EXCERPT PROVIDED:
◆ ◆ ◆
Live album by Mike Tramp
- Released: 2003
- Recorded: 2003
- Genre: Hard rock
- Label: Ulftone

Mike Tramp chronology
| More to Life Than This (2003) | Rock 'N' Roll Alive (2003) | Songs I Left Behind (2004) |

= Rock 'N' Roll Alive =

Rock 'N' Roll Alive is a double disc live album from former White Lion and Freak of Nature lead singer, Mike Tramp, released in 2003.

==Recording and release==
The album was recorded live at the Pumphouse in Copenhagen, Denmark from his tour in support of his album More to Life Than This, which was also released in 2003.

This is the first live compilation album released by Mike Tramp/White Lion and the only album to feature tracks from White Lion, Freak of Nature and Mike Tramp's solo music. It includes a cover of Neil Young's "Rockin' in the Free World".

In 2005, a White Lion live album was released, titled Rocking the USA.
◆ ◆ ◆
MATERIAL PROVIDED:
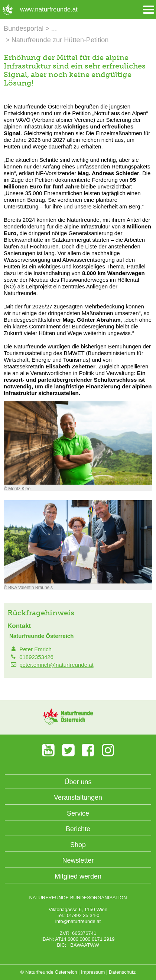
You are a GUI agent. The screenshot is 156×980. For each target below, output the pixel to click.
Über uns (78, 782)
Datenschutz (122, 972)
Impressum (93, 972)
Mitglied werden (78, 876)
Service (78, 813)
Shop (78, 845)
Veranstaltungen (78, 797)
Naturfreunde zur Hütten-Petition (60, 40)
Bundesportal (24, 29)
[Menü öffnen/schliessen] (148, 10)
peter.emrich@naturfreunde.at (56, 665)
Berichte (78, 829)
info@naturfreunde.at (78, 921)
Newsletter (78, 860)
◆ ◆ ◆
WHAT THIS EXERCISE ASKS:
[1] According to the article on Rock 'N' Roll Alive, where was the album recorded?
[2] Resume the article on Rock 'N' Roll Alive from the point where it stops.
The entries that come after the text have no connection to it.

ANSWERS GIVEN:
[1] At the Pumphouse in Copenhagen, Denmark.

[2]
==Track listing==
===Disc 1===
1. "Live for Today"
2. "If It Ain't Gonna Rock"
3. "Living on the Edge"
4. "Lay Down My Life for You"
5. "Mr Death"
6. "Better Off"
7. "Broken Heart"
8. "Follow Your Dreams"
9. "Wait"

===Disc 2===
1. "Falling Down"
2. "Little Fighter"
3. "Living a Lie"
4. "What Am I"
5. "Nothing at All"
6. "I Won't Let Go"
7. "More to Life Than This"
8. "When the Children Cry"
9. "Rockin' in the Free World"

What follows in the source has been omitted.